• EXERCISE
Continue the forum thread on serving a freshly generated chart image from the point where it stops.

I would like a new file to be created for the image every time and load the new image in a temp file irrespective of a previous image in a temp file being present. Is there any way of achiveing this because when i see a red cross or a older file i refresh the page and then i see the new image being loaded.

Thanks,

Bhavya

Upvotes: 0

Views: 564

Answers (2)

fvu
fvu

Reputation: 32953

Another way of tackling what I am guessing is your goal, ie a guaranteed fresh graph on every reload, might be the following approach:

  1. Create a servlet that handles (url-pattern) /dashboard/tmp_imgs/tmp/* (notice the *).
  2. Have your present code generate the dummy image url as it does now. The exact filename is not important, it's just always different to trick the browser into reloading it always.

The image servlet should look more or less like

protected void processRequest(HttpServletRequest request, HttpServletResponse response)
throws ServletException, IOException {
    response.setContentType("image/jpeg");
    PrintWriter out = response.getWriter();
    chart = u.genarateLineChart(m_martiniInstance);
    ChartUtilities.writeChartAsJPEG(out, chart, 625, 800);
    out.close();
}

Not 100% sure of the writeChartAsJPEG call's parameters....

• DATASET SECTION

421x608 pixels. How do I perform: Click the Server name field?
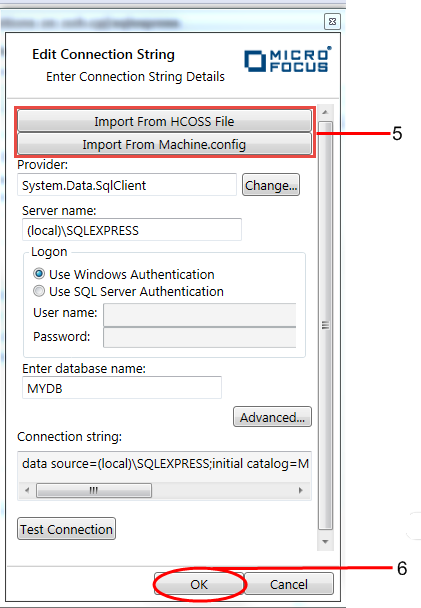click(x=132, y=230)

• RESULT FOR THIS TASK
Of course, with the proposed url-pattern the servlet will be called to handle everything in /dashboard/tmp_imgs/tmp/ so if you're using that path for other, physical files you should change it (in web.xml and in the calling code) to something that's unique. It doesn't need to be backed by existing files.

Advantages?

  • Each servlet handles 1 task, no implicit multitasking behind your back
  • No file ever gets written to disk, less clutter and improved performance

Upvotes: 0

AlexR
AlexR

Reputation: 115338

Try to call response.setHeader("Cache-Control","no-cache"); in the beginning of your servlet's doPost()/doGet() method. This should prevent caching.

Other trick is to add some kind of dummy parameter at the end of URL. This can be implemented using javascript at client side. For example your url looks like:

http://myserver/myapp/images/myimage.jpg

change it to

http://myserver/myapp/images/myimage.jpg?dummy=123456

The value of dummy parameter may be timestamp in milliseconds or random number etc.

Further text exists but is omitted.